Aunque se han procurado dar ciertas explicaciones a defectos e incongruencias de la anterior, son poco concluyentes, y además se sigue sin dar respuesta al contexto genérico de la situación de la galaxia, el por qué se está en esta situación, qué ocurrió tras derrumbar al Imperio…

No se preocupen los odiadores, aunque la mayor parte de la crítica ha elogiado la película, muchos fans están disgustados con la vertiente oscura que se le ha dado a Luke Skywalker, aspecto que el propio Mark Hamill comparte y con el que estaba (y está), poco conforme. Claro, es lo que tiene cumplir años, lo que vemos de una forma a los 15 suele haber cambiado a los 50, lo que ves de una forma como alumna da una vuelta completa cuando toda ser maestro, lo que parece cuando eres hijo no es cuando eres padre…

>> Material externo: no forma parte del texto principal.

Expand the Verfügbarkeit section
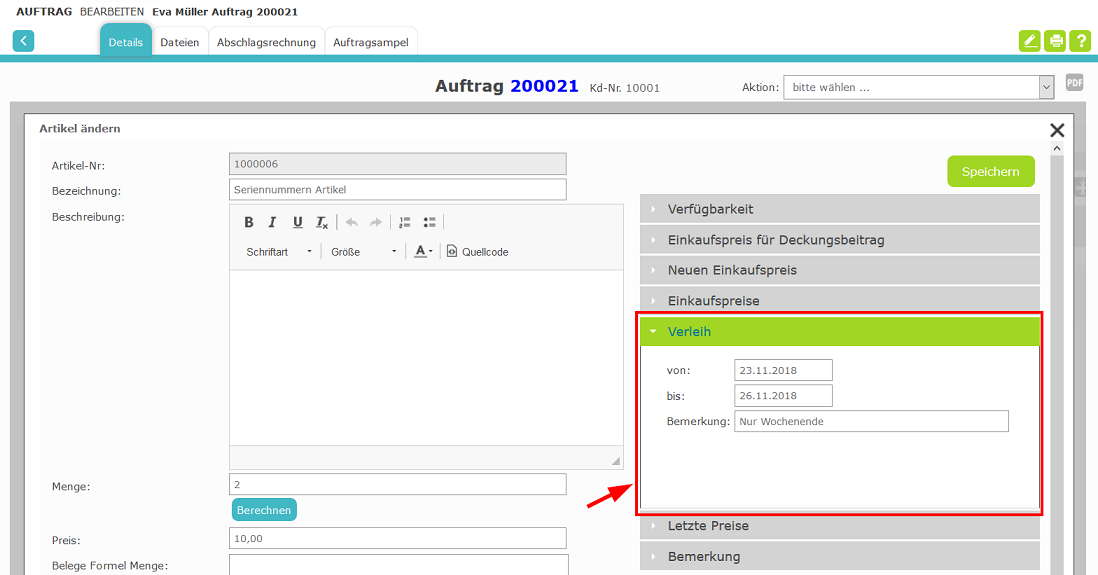This screenshot has height=575, width=1098. tap(839, 209)
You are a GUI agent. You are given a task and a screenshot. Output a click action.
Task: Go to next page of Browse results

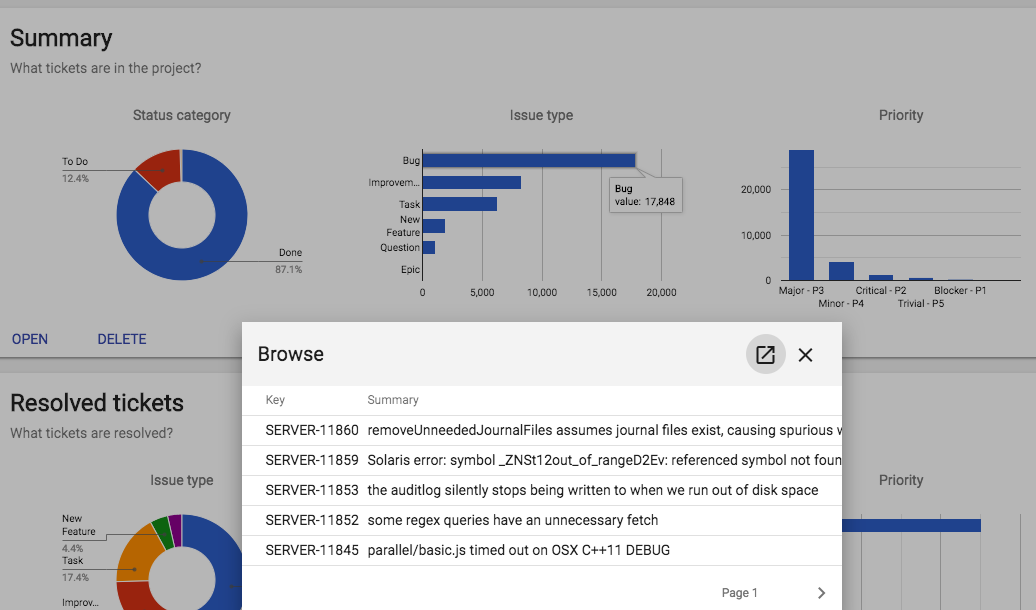[x=821, y=593]
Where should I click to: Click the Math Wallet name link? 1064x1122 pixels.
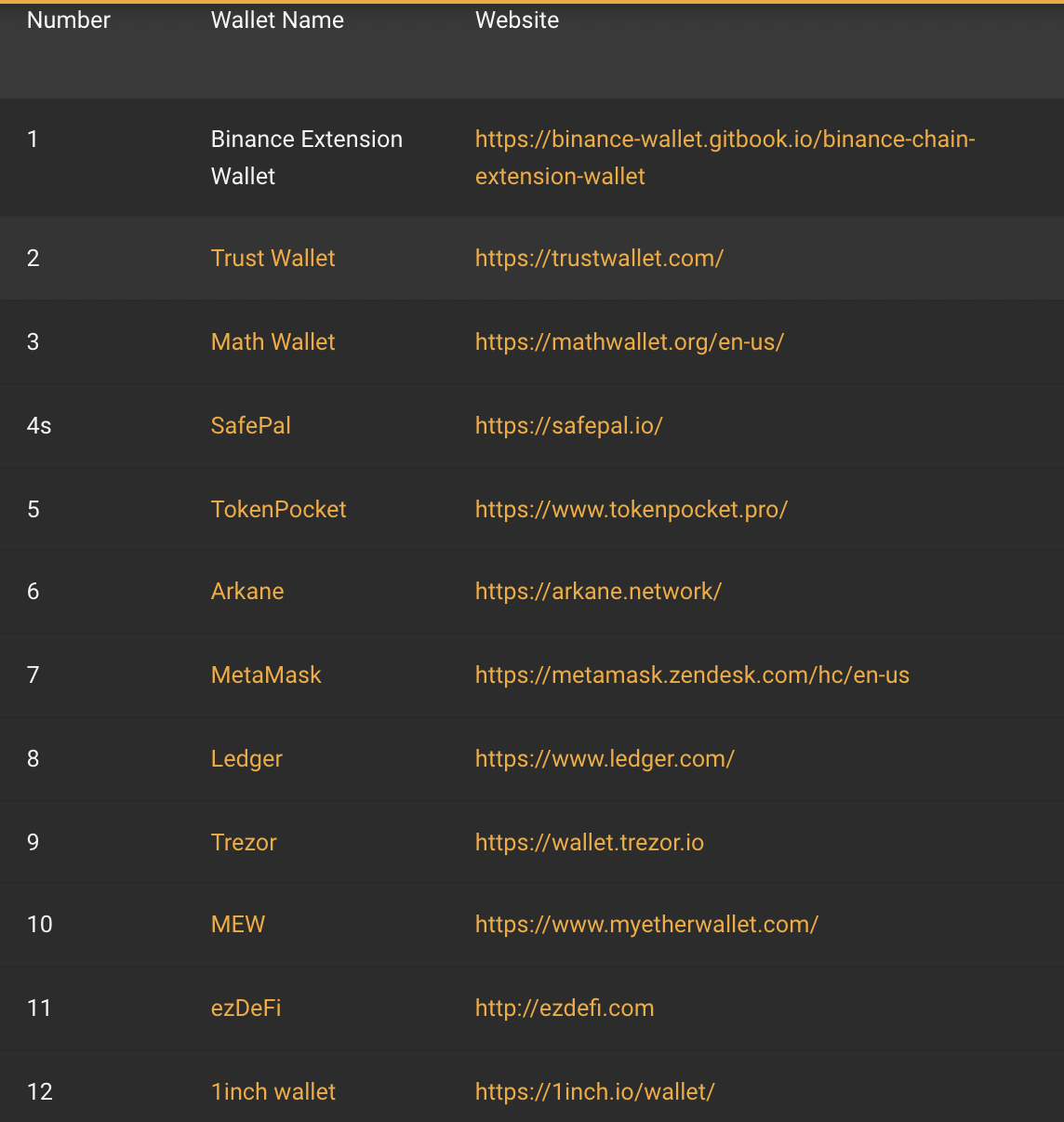pos(273,341)
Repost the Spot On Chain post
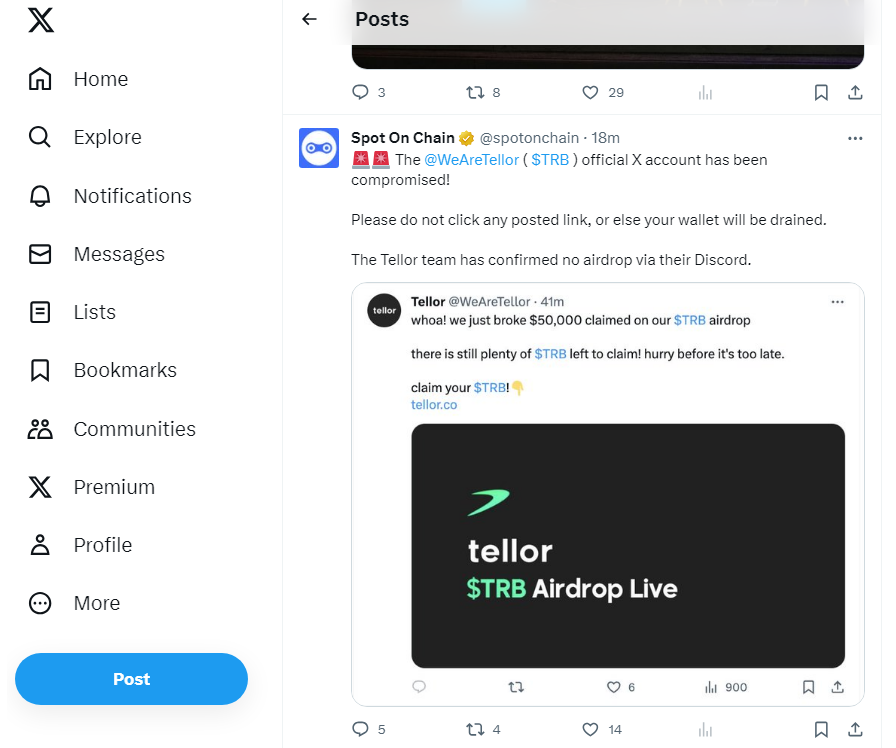896x748 pixels. [x=476, y=729]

Y claro que hay defectos. El más evidente es que toda la trama que tiene que ver con Benicio del Toro, el descenso a Canto Bright, no aporta absolutamente nada (más allá de los citados subrayados), pudiendo prescindirse de ella de pleno sin que la historia se resintiera, y además tiene ciertas insinuaciones políticas, ideológicas, que sobran completamente en la saga. Además Disney va a hacer su agosto con la cantidad de bichejos entrañables y “¡tan ricos!” que ha incluido en la película, y que son legión, sin mucho sentido (esos pingüinos gritones, los animalicos de cristal, los que usan de caballos de carreras… Porgs, Vulptex, Faithiers, para los que quieran los nombres oficiales). Todos tienen caras achuchables y son tan encantadores como intrascendentes.

Por lo demás, me deja perplejo el tipo de “errores” o “defectos” que buscan a la película para denigrarla o tirarla, la mayoría insertados de lleno en el mero gusto personal.


En definitiva, la película más compleja y arriesgada del toda la saga, que con el tiempo, si todo va bien, debería ser reivindicada.